Davie returned to England, and in 1950 Peter and Charles Gimpel gave him his first one-man exhibition. It was not received well and inevitably Davie found success in New York before he was really accepted in London. In 1956 he held a one-man show at the Catherine Viviano Gallery in New York which sold out to great critical acclaim. Paintings were purchased by the Museum of Modern Art, New York and the Albright Art Gallery, Buffalo.

House of Four Souls was painted during a time of great experimentation in sculpture, collage and monotype. By placing the board on the floor and using the paints that he made and mixed himself, a technique which he had learnt from Pollock, it gave him the ability to paint quickly and spontaneously. However the work itself is far more than an active expression of its production. The vigorous brush marks, dribbles and splashes are underpinned by a strong black architectural structure. Jewel-like reds and yellows emerge, like stained glass, within images or symbols, hinted at, ambiguous. This painting is not a spontaneous emotional response to a moment in time. It can’t be fixed to a certain event, experience or place.

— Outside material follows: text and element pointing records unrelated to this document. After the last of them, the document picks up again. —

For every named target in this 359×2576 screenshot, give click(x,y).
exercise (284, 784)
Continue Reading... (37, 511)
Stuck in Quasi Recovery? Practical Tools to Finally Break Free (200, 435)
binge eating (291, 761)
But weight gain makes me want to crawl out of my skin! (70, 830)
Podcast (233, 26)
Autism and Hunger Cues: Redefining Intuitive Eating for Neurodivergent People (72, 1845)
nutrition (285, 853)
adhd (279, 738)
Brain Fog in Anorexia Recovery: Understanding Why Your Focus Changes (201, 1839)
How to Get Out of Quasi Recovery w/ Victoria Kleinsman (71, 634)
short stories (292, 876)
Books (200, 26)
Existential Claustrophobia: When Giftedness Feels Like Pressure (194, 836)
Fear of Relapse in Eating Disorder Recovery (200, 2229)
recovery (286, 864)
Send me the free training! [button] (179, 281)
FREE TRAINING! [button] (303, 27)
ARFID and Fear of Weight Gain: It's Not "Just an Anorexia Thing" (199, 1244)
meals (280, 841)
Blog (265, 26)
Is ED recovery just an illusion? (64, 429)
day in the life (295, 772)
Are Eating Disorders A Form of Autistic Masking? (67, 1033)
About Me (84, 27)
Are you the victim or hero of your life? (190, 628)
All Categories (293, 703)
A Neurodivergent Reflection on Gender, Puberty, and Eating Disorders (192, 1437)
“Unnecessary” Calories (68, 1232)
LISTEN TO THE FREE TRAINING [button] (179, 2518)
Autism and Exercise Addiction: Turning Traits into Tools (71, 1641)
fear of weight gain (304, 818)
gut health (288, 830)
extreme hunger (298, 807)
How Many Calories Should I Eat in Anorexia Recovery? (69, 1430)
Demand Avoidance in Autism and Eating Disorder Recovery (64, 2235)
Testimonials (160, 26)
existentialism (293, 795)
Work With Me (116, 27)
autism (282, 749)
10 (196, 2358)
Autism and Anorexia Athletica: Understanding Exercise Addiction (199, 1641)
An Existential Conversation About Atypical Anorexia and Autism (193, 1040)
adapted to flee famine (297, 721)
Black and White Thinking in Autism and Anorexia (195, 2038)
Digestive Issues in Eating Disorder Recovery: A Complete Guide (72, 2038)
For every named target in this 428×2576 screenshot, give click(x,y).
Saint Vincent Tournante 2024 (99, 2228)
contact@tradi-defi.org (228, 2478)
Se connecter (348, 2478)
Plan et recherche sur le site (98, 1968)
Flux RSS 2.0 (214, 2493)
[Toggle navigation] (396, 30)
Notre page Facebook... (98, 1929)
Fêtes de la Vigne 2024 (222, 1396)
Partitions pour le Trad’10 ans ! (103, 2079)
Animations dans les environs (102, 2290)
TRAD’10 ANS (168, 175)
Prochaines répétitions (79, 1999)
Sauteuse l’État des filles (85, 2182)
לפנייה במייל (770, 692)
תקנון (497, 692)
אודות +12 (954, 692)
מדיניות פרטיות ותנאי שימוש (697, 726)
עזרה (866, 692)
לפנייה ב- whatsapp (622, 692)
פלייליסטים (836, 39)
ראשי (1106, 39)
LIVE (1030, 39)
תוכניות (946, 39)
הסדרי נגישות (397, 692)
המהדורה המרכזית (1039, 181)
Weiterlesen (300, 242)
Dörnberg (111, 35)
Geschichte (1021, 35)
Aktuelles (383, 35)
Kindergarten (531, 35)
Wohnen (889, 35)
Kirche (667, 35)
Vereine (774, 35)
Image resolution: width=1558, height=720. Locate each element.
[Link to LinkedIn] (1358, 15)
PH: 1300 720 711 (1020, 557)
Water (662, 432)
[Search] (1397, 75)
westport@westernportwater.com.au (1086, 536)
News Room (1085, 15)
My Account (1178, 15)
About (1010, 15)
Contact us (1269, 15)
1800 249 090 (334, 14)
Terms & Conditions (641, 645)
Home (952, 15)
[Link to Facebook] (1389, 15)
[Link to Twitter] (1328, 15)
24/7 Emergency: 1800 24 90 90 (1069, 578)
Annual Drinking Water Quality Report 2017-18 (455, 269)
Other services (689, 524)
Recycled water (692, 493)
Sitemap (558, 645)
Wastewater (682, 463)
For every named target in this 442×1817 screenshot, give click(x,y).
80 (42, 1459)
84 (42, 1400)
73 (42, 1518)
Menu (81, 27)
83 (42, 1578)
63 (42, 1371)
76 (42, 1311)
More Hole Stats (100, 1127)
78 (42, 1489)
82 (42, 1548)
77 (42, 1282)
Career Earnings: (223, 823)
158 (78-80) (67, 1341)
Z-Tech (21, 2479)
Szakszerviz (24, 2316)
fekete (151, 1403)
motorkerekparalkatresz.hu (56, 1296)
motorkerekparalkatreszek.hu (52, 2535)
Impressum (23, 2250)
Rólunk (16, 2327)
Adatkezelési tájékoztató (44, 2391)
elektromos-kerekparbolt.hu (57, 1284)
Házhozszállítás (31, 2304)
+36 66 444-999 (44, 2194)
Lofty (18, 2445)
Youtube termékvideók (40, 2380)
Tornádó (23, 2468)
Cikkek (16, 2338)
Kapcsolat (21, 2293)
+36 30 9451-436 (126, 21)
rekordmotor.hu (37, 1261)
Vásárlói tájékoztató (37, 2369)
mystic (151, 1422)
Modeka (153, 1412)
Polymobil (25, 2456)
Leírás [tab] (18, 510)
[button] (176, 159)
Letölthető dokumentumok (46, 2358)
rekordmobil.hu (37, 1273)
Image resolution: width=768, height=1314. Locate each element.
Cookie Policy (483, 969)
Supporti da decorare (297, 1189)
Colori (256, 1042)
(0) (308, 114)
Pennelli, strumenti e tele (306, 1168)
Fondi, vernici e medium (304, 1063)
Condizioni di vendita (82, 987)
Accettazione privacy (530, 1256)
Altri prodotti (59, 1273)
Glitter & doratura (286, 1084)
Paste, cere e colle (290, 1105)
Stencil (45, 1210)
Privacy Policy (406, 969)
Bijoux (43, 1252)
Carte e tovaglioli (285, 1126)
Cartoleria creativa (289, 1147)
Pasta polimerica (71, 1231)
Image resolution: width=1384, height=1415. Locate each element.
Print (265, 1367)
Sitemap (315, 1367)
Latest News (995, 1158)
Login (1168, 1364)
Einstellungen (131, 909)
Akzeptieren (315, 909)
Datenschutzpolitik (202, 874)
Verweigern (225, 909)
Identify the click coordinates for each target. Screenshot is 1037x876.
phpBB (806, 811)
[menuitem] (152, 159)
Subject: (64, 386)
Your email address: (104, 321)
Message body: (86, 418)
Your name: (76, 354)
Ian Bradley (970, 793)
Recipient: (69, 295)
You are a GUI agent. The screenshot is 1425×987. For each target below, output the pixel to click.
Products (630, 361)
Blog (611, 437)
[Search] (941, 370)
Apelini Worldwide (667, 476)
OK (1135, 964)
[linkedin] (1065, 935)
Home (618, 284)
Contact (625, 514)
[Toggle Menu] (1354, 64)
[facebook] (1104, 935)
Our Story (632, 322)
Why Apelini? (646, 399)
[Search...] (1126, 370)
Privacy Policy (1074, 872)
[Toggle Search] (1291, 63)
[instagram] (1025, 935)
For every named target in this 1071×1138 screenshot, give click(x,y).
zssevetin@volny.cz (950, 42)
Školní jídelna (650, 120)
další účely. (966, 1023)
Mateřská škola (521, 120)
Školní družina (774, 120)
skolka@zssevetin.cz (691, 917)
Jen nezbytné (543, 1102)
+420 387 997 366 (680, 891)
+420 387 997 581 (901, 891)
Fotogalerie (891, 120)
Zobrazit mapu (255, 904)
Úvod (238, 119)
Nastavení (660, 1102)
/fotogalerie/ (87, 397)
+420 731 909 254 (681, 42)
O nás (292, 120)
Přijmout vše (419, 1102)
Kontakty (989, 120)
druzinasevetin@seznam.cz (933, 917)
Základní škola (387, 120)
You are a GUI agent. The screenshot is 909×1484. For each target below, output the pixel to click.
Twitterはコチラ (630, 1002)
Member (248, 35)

In a poem, written by the artist for an exhibition in 1963 he attempts to vocalise this early period of travel and discovery:

I married me a wife, and we went away together, and we found
the mountains and the snows together, and the Italian
sunshine, and the marvelous mosaics and the gold and the
white and the pink and the bottlegreen sea. Then I really began
to paint in the way I had learned to write and to play jazz and
in the way I had learned to make love: and I learned that All is
in me and I in All; and I discovered that I really am a child for
evermore, and an animal still, thank God; just like them: my
parrot my canary my poodles my dachshund my cats my
budgerigars; they really know: and my little blond baby
daughter knows too.

(I Confess by Alan Davie, cited in exhibition catalogue, Visione Colore, Venice, Palazzo Grassi, July - October 1963).